Simple Yet Flavorful Weeknight Vegetarian Meals

woman shopping for carrots

What is the one thing that most dietitians and health experts agree on as far as what is missing in our diet? Fruits and vegetables! The trouble is, they seem to lack in providing suggestions for HOW to actually increase your daily intake. There are so many beneficial vitamins, minerals, and phyto-chemicals that we need on a daily basis from fruits and vegetables. Additionally, fruits and vegetables have fiber and help to keep us satisfied and full after eating a meal. Try some of the ideas below and see how they work for yourself and your family.

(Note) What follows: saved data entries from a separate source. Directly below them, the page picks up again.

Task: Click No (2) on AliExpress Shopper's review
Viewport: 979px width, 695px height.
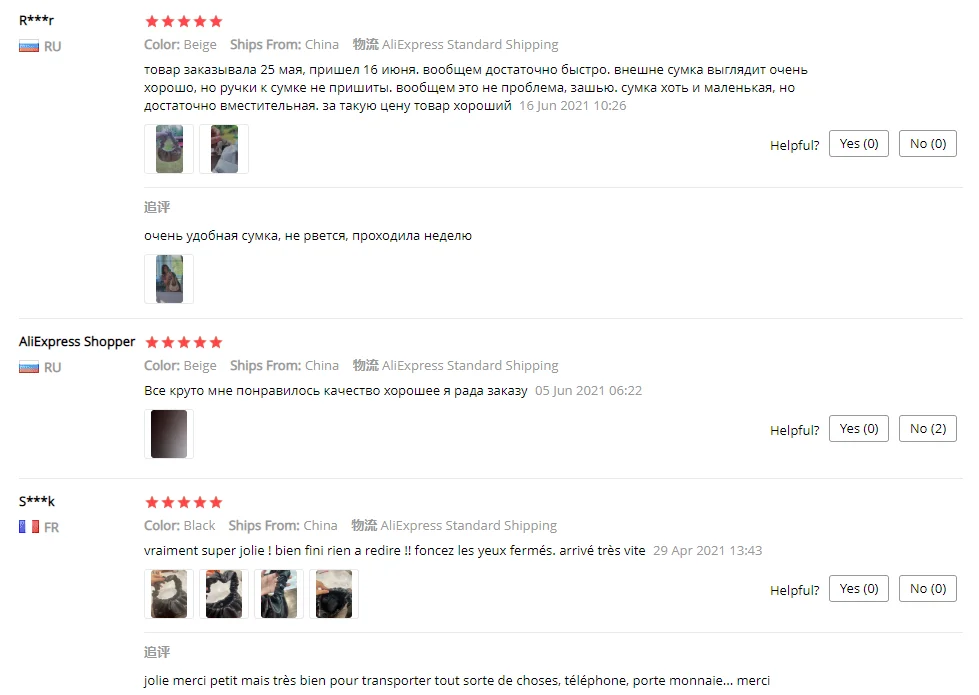Action: (x=928, y=428)
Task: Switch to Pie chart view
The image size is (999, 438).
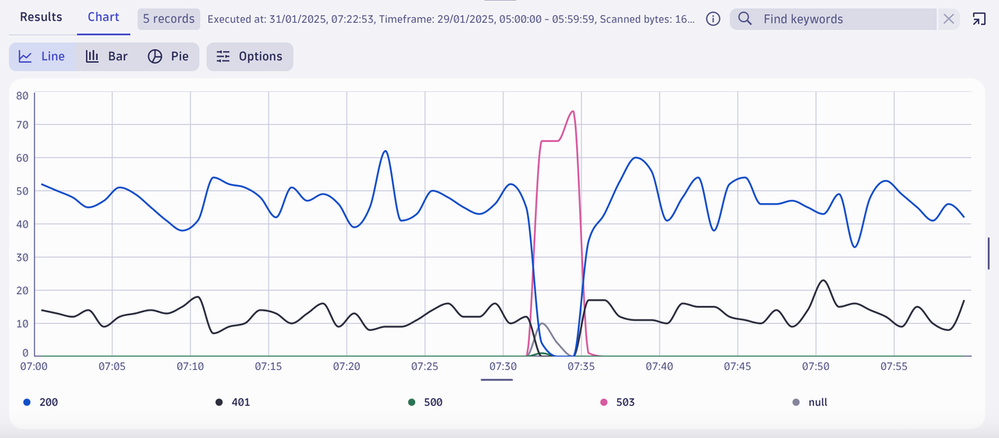Action: pos(168,57)
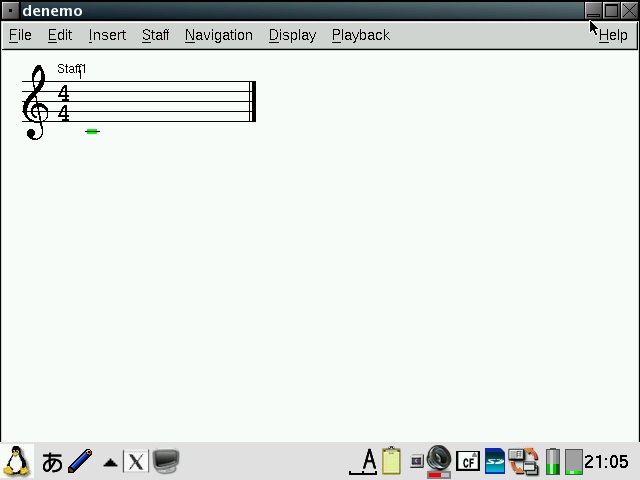640x480 pixels.
Task: Click the volume speaker tray icon
Action: pyautogui.click(x=439, y=460)
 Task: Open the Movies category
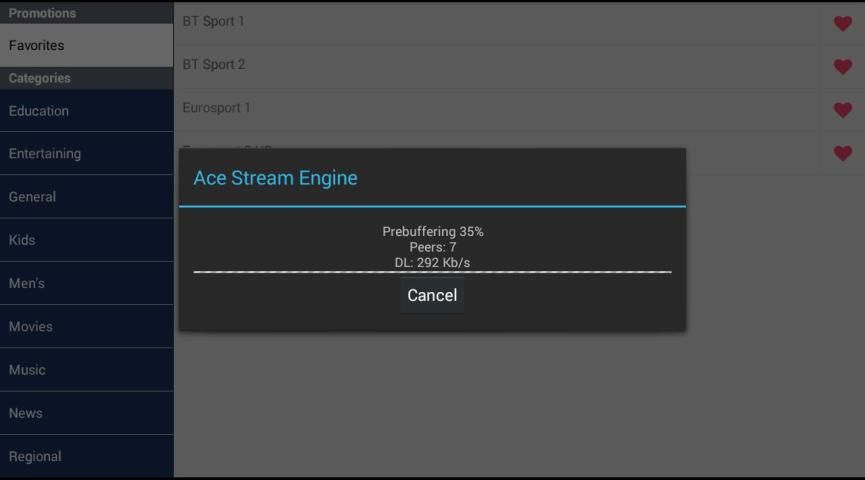pyautogui.click(x=86, y=326)
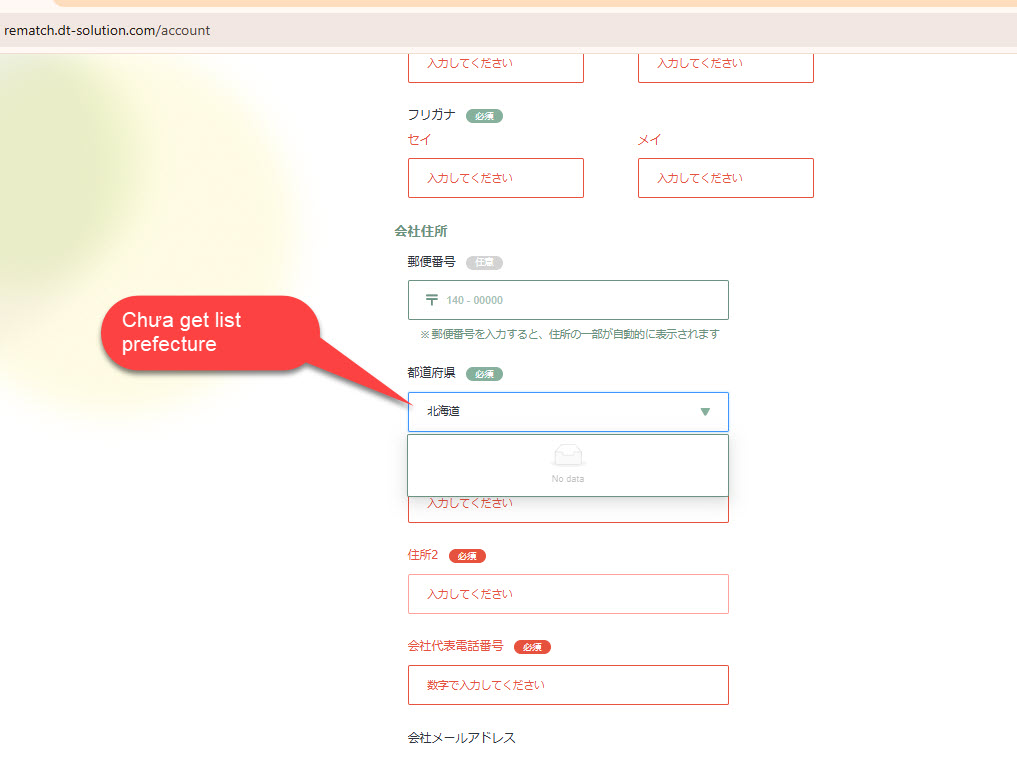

Ways to incorporate more vegetables into your meals and snacks:

  • Start your shopping in the produce section of the grocery store – studies have shown that this increases the likelihood that you will purchase more of these foods.
  • Ensure your shopping cart is at least 25% fruits or vegetables and work up to a goal of 50% so that your house is well stocked and you have these foods surrounding you when making choices at home.
  • Shop according to color – hunt for new fruits or vegetables according to the colors that you are missing in your basket or ones you struggle with eating on a regular basis. (white, gold, orange, red, yellow, green, dark purple, blue, etc.)
  • Buy into a community supported agriculture (CSA) basket as we move into spring and more fruits and vegetables are grown locally.
  • Check out local farms or farmers markets and make it into a fun afternoon outing with your family.
  • Purchase a new-to-you fruit or vegetable each week and find a fun way to integrate it into your meals by looking up a new recipe online.
  • Set a goal to add veggies to your breakfast at least once this coming week. How did it go? What recipe did you like? Reassess and perhaps set another goal to add vegetables to your breakfast twice the following week.
  • Have at least one snack each day made of veggies or a whole piece of fruit. Swap out the chips/crackers/cookies for fruits or veg and take note of how you feel later in the day. Maybe you are less groggy or irritable?
  • Add different textures and colors to your salads to make them more interesting. Try incorporating nuts, seeds, roasted veggies or adding a small quantity of strongly flavored cheese such as pecorino, blue or Parmesan to add flavor.
  • Always keep frozen fruits and vegetables on hand – add these to smoothies, soups and stews and enjoy all of the vitamins and minerals they have to offer.
  • Dress up your frozen entrees such as pizza with lots of veggies or have a whole piece of fruit on the side for a little something sweet and added fiber.